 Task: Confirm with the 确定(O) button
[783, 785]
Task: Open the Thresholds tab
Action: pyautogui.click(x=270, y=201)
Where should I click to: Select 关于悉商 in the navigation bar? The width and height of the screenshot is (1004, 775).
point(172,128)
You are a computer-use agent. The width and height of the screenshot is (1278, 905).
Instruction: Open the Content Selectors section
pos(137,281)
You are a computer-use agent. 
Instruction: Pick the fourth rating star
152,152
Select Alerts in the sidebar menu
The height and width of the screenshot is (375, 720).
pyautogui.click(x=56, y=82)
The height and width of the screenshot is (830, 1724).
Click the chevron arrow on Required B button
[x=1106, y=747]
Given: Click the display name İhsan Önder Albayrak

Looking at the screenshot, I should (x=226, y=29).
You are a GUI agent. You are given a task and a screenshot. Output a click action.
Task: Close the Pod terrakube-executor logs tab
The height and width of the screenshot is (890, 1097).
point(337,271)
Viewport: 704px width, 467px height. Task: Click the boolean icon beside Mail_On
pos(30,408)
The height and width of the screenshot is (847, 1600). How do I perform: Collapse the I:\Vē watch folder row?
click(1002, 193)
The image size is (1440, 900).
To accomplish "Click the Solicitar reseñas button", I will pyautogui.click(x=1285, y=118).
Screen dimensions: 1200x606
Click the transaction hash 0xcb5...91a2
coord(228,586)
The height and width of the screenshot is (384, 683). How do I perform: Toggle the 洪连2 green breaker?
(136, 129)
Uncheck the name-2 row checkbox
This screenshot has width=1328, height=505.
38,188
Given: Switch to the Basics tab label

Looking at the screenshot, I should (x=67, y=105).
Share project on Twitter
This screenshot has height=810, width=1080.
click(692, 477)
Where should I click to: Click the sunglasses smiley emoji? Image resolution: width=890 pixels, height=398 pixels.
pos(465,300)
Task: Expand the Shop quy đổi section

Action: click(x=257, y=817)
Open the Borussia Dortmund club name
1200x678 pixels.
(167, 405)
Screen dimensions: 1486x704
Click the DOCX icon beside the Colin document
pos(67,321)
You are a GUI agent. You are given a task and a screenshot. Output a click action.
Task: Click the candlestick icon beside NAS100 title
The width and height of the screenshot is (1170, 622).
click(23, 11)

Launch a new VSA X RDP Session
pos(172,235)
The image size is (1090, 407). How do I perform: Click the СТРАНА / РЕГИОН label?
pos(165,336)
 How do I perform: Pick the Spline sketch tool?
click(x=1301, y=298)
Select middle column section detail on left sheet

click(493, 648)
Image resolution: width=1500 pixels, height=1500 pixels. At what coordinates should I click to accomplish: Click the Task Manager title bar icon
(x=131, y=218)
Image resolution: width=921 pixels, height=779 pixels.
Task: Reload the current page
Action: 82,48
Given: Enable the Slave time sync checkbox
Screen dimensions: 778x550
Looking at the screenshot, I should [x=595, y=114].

========

_Brief_. Return the material above in full, exactly as it appears.

_Response to this exercise_.
 Task: Confirm with the 确定(O) button
[783, 785]
Task: Open the Thresholds tab
Action: pyautogui.click(x=270, y=201)
Where should I click to: Select 关于悉商 in the navigation bar? The width and height of the screenshot is (1004, 775).
point(172,128)
You are a computer-use agent. The width and height of the screenshot is (1278, 905).
Instruction: Open the Content Selectors section
pos(137,281)
You are a computer-use agent. 
Instruction: Pick the fourth rating star
152,152
Select Alerts in the sidebar menu
The height and width of the screenshot is (375, 720).
pyautogui.click(x=56, y=82)
The height and width of the screenshot is (830, 1724).
Click the chevron arrow on Required B button
[x=1106, y=747]
Given: Click the display name İhsan Önder Albayrak

Looking at the screenshot, I should (x=226, y=29).
You are a GUI agent. You are given a task and a screenshot. Output a click action.
Task: Close the Pod terrakube-executor logs tab
The height and width of the screenshot is (890, 1097).
point(337,271)
Viewport: 704px width, 467px height. Task: Click the boolean icon beside Mail_On
pos(30,408)
The height and width of the screenshot is (847, 1600). How do I perform: Collapse the I:\Vē watch folder row?
click(1002, 193)
The image size is (1440, 900).
To accomplish "Click the Solicitar reseñas button", I will pyautogui.click(x=1285, y=118).
Screen dimensions: 1200x606
Click the transaction hash 0xcb5...91a2
coord(228,586)
The height and width of the screenshot is (384, 683). How do I perform: Toggle the 洪连2 green breaker?
(136, 129)
Uncheck the name-2 row checkbox
This screenshot has width=1328, height=505.
38,188
Given: Switch to the Basics tab label

Looking at the screenshot, I should (x=67, y=105).
Share project on Twitter
This screenshot has height=810, width=1080.
click(692, 477)
Where should I click to: Click the sunglasses smiley emoji? Image resolution: width=890 pixels, height=398 pixels.
pos(465,300)
Task: Expand the Shop quy đổi section

Action: click(x=257, y=817)
Open the Borussia Dortmund club name
1200x678 pixels.
(167, 405)
Screen dimensions: 1486x704
Click the DOCX icon beside the Colin document
pos(67,321)
You are a GUI agent. You are given a task and a screenshot. Output a click action.
Task: Click the candlestick icon beside NAS100 title
The width and height of the screenshot is (1170, 622).
click(23, 11)

Launch a new VSA X RDP Session
pos(172,235)
The image size is (1090, 407). How do I perform: Click the СТРАНА / РЕГИОН label?
pos(165,336)
 How do I perform: Pick the Spline sketch tool?
click(x=1301, y=298)
Select middle column section detail on left sheet

click(493, 648)
Image resolution: width=1500 pixels, height=1500 pixels. At what coordinates should I click to accomplish: Click the Task Manager title bar icon
(x=131, y=218)
Image resolution: width=921 pixels, height=779 pixels.
Task: Reload the current page
Action: 82,48
Given: Enable the Slave time sync checkbox
Screen dimensions: 778x550
Looking at the screenshot, I should [x=595, y=114].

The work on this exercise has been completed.